As far as being organised, the rest of the garden looks like a bombs hit it. I am in the process of changing the layout of some of the plants now that I have a better idea of what is going to work after two years of living here. Something of a transformation will take place. It may not be spontaneous though, rather slow and awkward I would think. Still, we shall see. It has been fun trying to overcome the various challenges the garden and weather have been throwing around. I think I have some solutions. Stay tuned. I will be posting photos.

Corn Harvest

Yesterday, quite early, in a state of mind only a new parent could imagine, I stumbled down to the garden VERY EARLY and set about hacking at the corn and picking the cobs. It felt like rain was going to fall so I busied myself getting the corn and some leaves, seeds and bits and pieces under the house so they could dry out before getting any rain on them. It was a good plan, because eventually the rain came. I should mention that the corn is nearly quite dry and will be used for pop-corn once it is completely dry. I tried some but it is still needing further drying as a friend pointed out. Still the odd hint of light yellow deep within some of the kernels.

The chicks - now not really chicks at all - have taken to flying out of the pen. Mainly because they can and also because, well, look at the temptation laid before them with the back bed! All sorts of stuff to rummage and scavenge through. Which is what the guinea pigs were doing anyway - and have been for days. All set up with their own little boxes to shelter in, they have made themselves quite the little pigs by feasting on the corn leaves, fallen cape gooseberries and kikuyu.
Here is Jazz taking a break whilst some of the rain came in and wet the garden over. It wasn't much, but it was enough to bring out a decent harvest of snails for the perch and some for the compost bin (to feed to the perch later on.)

In between gardening, cleaning, cooking and caring for the new baby I have been working on various things in relation to our local seed savers group.

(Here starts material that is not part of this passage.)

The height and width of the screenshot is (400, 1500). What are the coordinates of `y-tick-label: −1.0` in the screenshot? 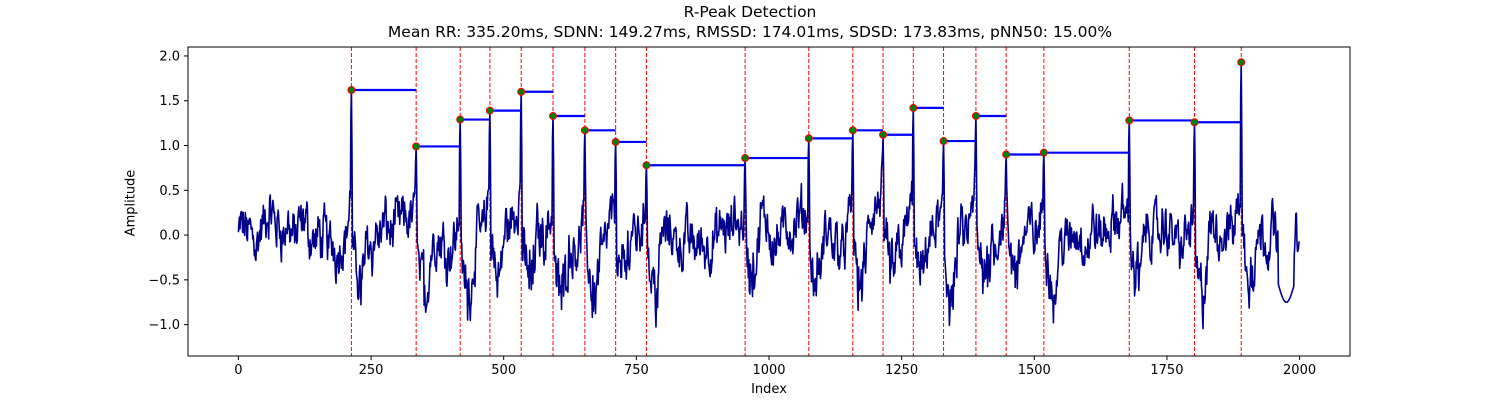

Today I had the good fortune to have a friend drop by with a bucket of tadpoles and water snails, water boatmen and an aquatic stick insect that I haven't seen since I was a child and played much closer to water than I do now!

I thought they would do better in the top pond that is filled with watercress so we released them into that one. It flows quite quickly into the larger, koi-filled pond below but the watercress has such thick roots at that end of the pond that the tadpoles would have a real battle trying to get through. At least until they were able to eat their way through, in which case, they would have grown anyway.

So, I shall eagerly await the evolution of the frogs and wait in anticipation for their calls in autumn. Hopefully they will choose to stick around now that the garden is more of a jungle in that area. After-all, our other pet frog was rediscovered the other day as I was filling up a water chestnut tub. It appears he has been keeping himself cool in the tub rather than by the large, plant filled pond. Good on him. I was just so glad to see that he had been staying around. The last lot of froglets we had just disappeared, never to be seen. I'd like to think it had nothing to do with a visit from the neighbour's stray cats. I can't be sure.